AI for small healthcare practices

PHI never goes into consumer AI tools. Period. With that line drawn, there's still real value in administrative workflows.

Reviewed by Level Up Automate.This is general information, not legal advice. Confirm specifics with your own counsel.
TL;DR
  • Any tool touching PHI must have a signed BAA — full stop.

  • Administrative wins (scheduling comms, policy drafting, training materials) are safe and significant.

  • Clinical decision support requires a much higher bar of validation and is rarely a fit for small practices today.

Where AI is safe and useful

Administrative use cases that don't touch PHI.

  • Drafting patient education materials (no individuals named).
  • Policy and procedure documents.
  • Staff training materials.
  • Practice marketing content and FAQs.

Where to be cautious

Even with a BAA, additional discipline is required.
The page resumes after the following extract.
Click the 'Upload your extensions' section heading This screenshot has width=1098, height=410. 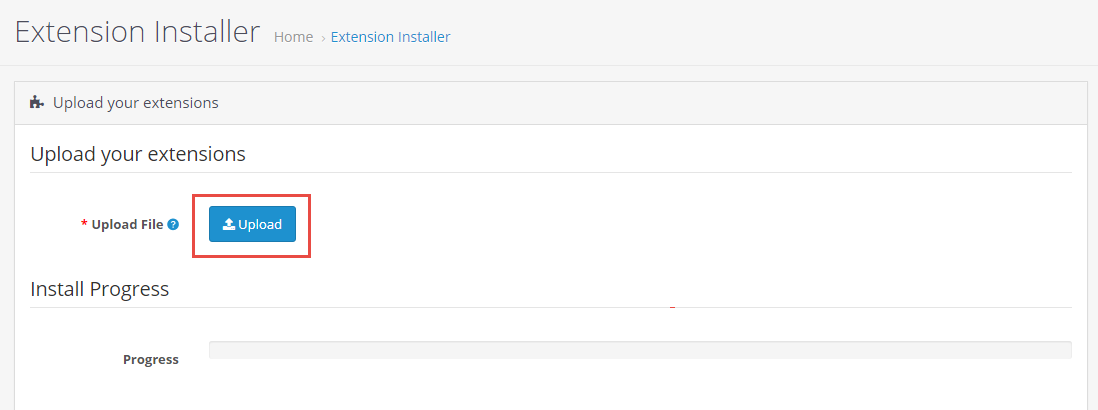[x=138, y=153]
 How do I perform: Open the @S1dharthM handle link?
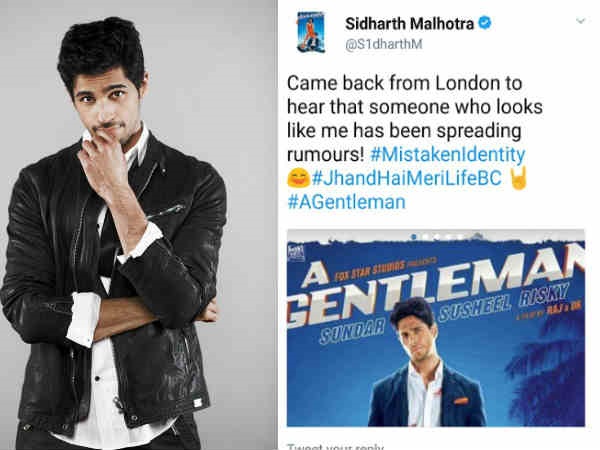click(384, 44)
  • Note-taking AI in patient encounters — only with BAA-covered vendors and patient notice.
  • Prior-authorization automation — vendors must support HIPAA workflows end-to-end.
  • Patient-facing chatbots — clinical advice has higher liability stakes.
Common questions

Plain-English answers

Can we use ChatGPT or Claude to summarize a chart?
Not the consumer versions of either. Both OpenAI (ChatGPT) and Anthropic (Claude) offer HIPAA-eligible business tiers, but they require specific contracts including a signed Business Associate Agreement. Default: no PHI in any AI tool — ChatGPT, Claude, Copilot, or otherwise — until your contract specifically supports it.